◆ INSTRUCTIONS TO FOLLOW ◆
Provide the number of lines in the records that hold the string "will", without any other words.

◆ RECORDS SHOWN ◆
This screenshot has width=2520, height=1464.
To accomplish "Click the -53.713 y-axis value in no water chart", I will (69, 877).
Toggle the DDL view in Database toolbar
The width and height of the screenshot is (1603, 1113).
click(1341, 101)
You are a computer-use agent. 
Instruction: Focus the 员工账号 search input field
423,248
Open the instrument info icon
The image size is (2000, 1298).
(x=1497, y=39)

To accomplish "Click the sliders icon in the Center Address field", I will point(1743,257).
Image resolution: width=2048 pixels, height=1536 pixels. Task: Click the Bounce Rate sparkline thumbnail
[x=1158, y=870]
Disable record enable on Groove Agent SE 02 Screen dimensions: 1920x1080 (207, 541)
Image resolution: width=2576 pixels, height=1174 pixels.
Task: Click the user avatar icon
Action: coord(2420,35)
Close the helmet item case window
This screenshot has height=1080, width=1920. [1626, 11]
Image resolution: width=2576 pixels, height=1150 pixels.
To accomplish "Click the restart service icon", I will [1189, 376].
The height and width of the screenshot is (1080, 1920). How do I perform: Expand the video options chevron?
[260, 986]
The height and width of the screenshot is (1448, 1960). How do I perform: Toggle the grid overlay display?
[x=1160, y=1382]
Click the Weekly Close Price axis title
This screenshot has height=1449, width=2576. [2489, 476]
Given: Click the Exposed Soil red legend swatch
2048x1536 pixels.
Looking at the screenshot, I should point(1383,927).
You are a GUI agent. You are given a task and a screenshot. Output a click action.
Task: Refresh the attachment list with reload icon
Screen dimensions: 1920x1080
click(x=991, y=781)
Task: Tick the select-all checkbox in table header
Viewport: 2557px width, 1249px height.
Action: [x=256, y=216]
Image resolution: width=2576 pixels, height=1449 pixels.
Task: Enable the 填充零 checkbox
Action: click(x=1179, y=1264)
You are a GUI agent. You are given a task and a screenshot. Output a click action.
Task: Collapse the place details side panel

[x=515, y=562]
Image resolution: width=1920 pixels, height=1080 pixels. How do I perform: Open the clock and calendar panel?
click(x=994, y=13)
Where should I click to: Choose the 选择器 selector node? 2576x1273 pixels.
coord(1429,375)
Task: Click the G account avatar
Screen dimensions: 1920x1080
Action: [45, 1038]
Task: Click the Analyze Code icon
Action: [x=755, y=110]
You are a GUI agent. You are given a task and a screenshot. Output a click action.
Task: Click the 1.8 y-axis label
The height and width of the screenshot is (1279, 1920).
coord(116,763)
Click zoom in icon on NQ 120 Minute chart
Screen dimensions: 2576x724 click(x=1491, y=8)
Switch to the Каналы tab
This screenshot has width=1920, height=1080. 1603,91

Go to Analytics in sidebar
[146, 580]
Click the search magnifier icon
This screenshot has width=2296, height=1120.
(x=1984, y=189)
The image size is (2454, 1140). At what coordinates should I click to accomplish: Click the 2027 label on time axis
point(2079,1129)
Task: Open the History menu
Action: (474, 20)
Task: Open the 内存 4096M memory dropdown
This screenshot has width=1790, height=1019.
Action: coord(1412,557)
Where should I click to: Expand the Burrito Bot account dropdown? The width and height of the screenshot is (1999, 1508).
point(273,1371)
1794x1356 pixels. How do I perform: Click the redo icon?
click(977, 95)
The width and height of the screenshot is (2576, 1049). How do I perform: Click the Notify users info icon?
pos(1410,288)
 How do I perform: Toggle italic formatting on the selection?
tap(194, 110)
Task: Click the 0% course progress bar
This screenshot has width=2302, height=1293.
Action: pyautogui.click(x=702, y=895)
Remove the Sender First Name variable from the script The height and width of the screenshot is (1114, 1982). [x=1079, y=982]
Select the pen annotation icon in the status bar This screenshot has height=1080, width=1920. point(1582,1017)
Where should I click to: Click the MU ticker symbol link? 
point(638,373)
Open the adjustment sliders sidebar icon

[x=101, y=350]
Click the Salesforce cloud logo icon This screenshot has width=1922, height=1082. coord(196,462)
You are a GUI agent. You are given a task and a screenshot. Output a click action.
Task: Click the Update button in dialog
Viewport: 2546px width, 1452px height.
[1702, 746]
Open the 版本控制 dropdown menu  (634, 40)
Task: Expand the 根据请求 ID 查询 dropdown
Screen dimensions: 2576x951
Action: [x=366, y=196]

◆ ANSWER TO THE PROBLEM ◆
3